Jewish tradition, according to this Sephardic philosopher, presumes that giving to the poor is an obligation of religion. To give unwillingly, or not give enough, are to be considered charity, but only just. It is more virtuous to give to a poor person before they ask for alms, but even if they beat you to the punch, do it anyway. Giving to an unknown recipient is better, even if the recipient knows who you are, but if they don't know your identity, it's charity of a higher level still. (Jewish charities allow the best of both worlds, with both the donor and the recipient being anonymous.) Endowing a fellow Jew with the means to take care of himself is the highest level of all.
These are all practices which can, and in my view should, be practiced in any community, and the Pagan communities are certainly a good place to foster them. Without knowing of their existence, I've tried several of these giving methods, and not all of them are easy to pull off.
- Giving unwillingly is a habit I'm consciously trying to shed. Too much fear about not having enough for myself has hard-coded that reaction.
- Giving inadequately only counts if it's with gladness, so I'm working on deprogramming the "sorry it's so little" shamefaced apology.
- Giving without being asked is definitely more fun, because it feels more like a good deed. I haven't decided if someone displaying a "please help" help or otherwise passively begging should count as asking, but I'm also not keeping score, so I'm not too concerned either way.

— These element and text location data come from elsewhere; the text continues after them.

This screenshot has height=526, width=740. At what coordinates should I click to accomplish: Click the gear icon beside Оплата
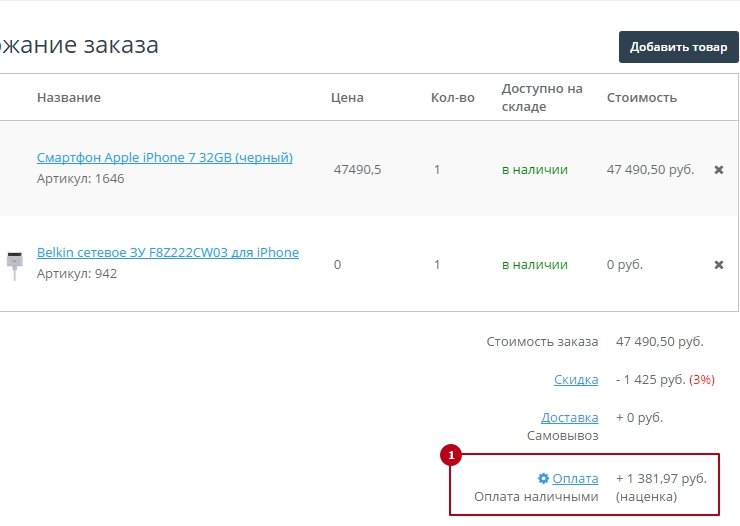[543, 479]
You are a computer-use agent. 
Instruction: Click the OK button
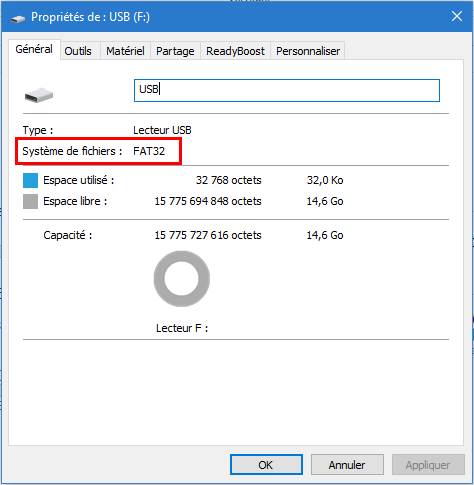(266, 464)
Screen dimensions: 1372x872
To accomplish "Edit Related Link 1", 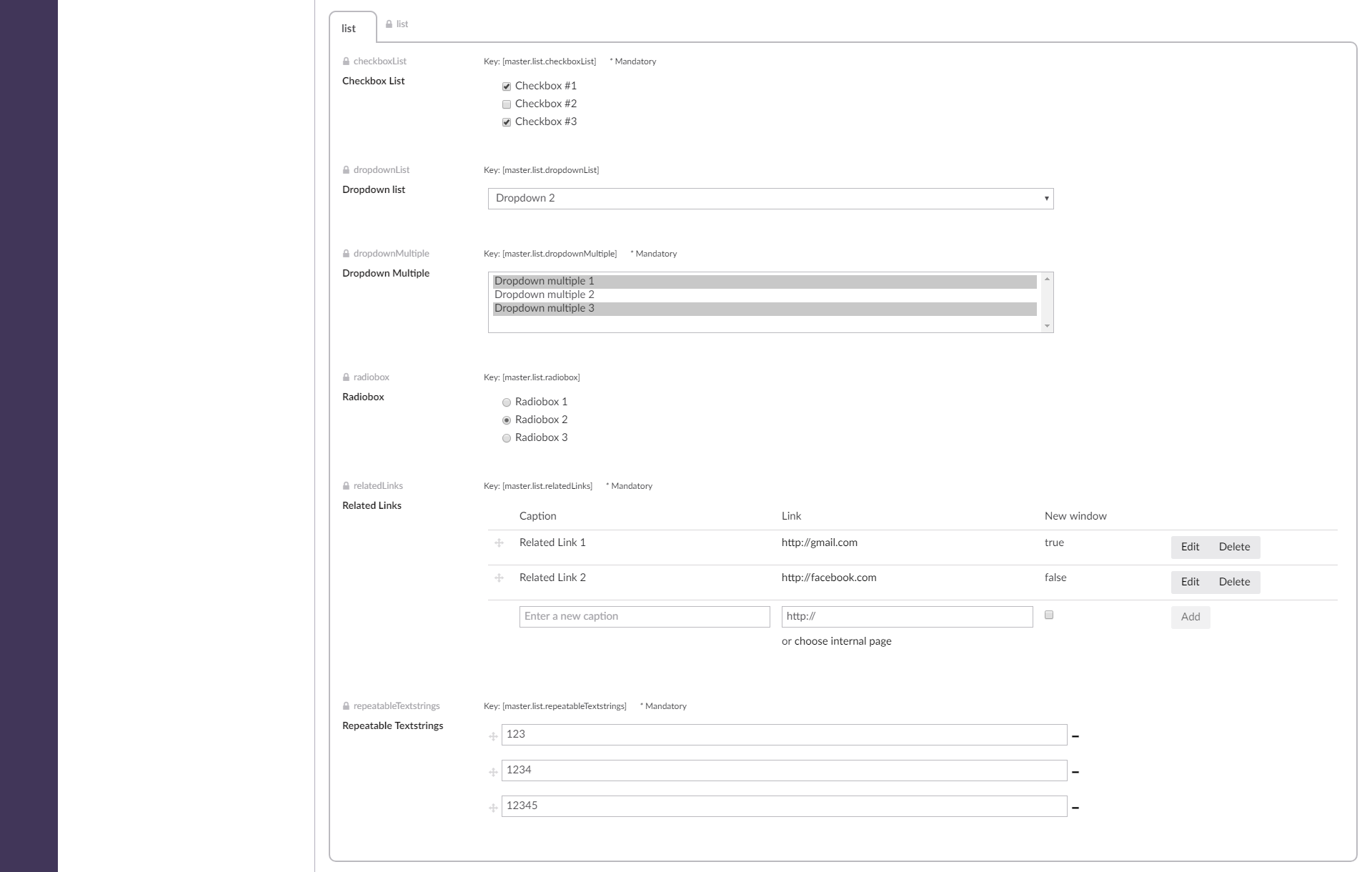I will 1190,547.
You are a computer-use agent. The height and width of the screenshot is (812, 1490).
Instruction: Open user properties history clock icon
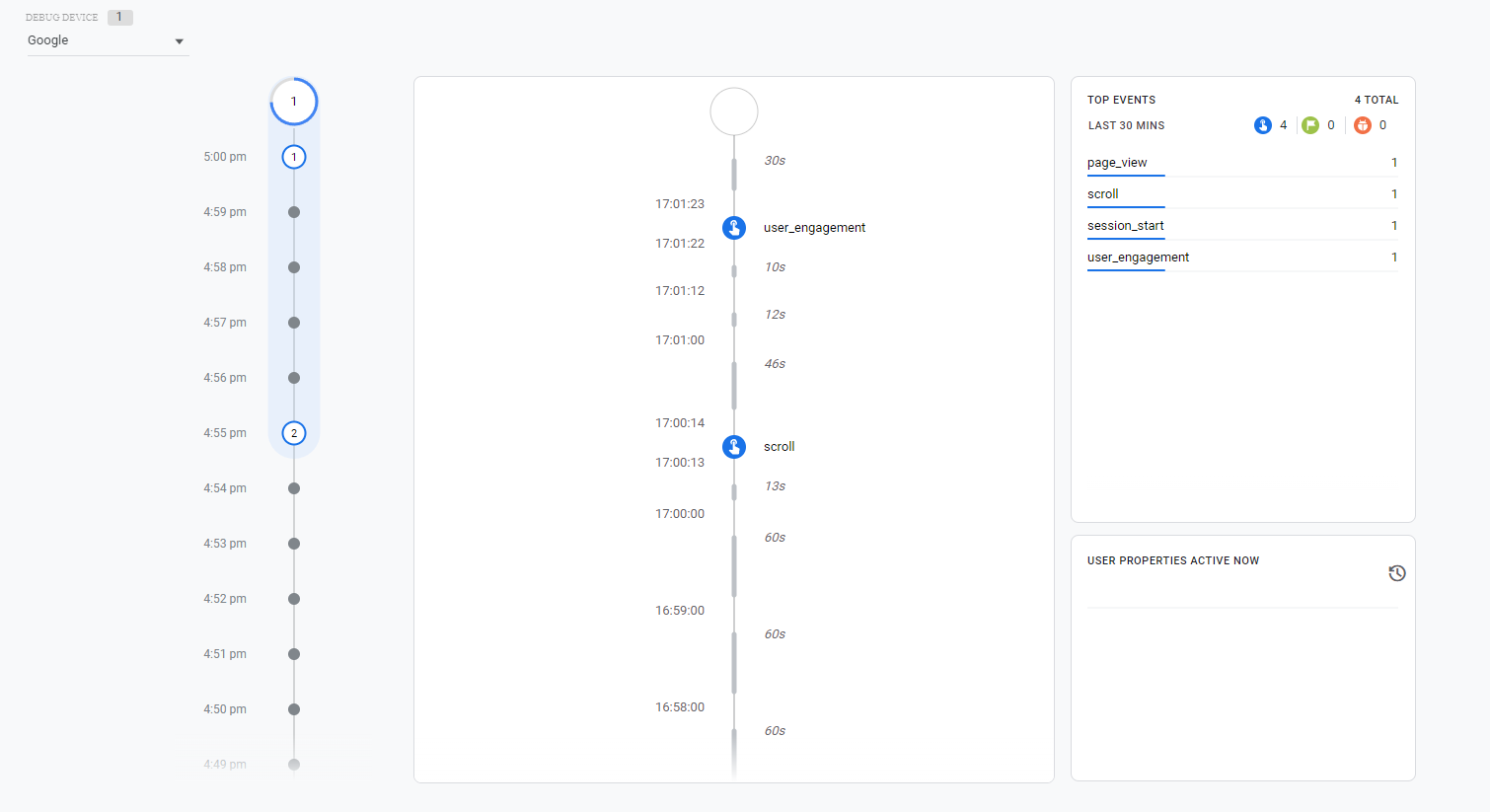click(1396, 573)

- Giving anonymously is something I'm working on in the long term. To help, I nicked another gift tradition and wove into it a tradition of adding some money whenever I experience good luck, as an offering to Hermes. (This isn't paying Hermes for the luck; I am reminded of his good graces whenever things go my way, so the good luck is simply a reminder of what an awesome deity Hermes is.) I also have a mutant ceramic duck, but that is a tale for another day.
The idea of anonymous giving as a goal to achieve -- making someone else's life better without being able to take credit for it -- makes a thrill run through me. We all have a need to tell people about the good things we've done, but sometimes, it's best if we don't. When charity is blind, the recipient is more likely to be able to carry on with dignity. And what are we really losing, bragging rights?
So, a challenge: this week, give a dollar to someone you feel needs it, then report back here on how anonymous you and the recipient were to each other. I'm curious if it's as tricky for others as it has been for me.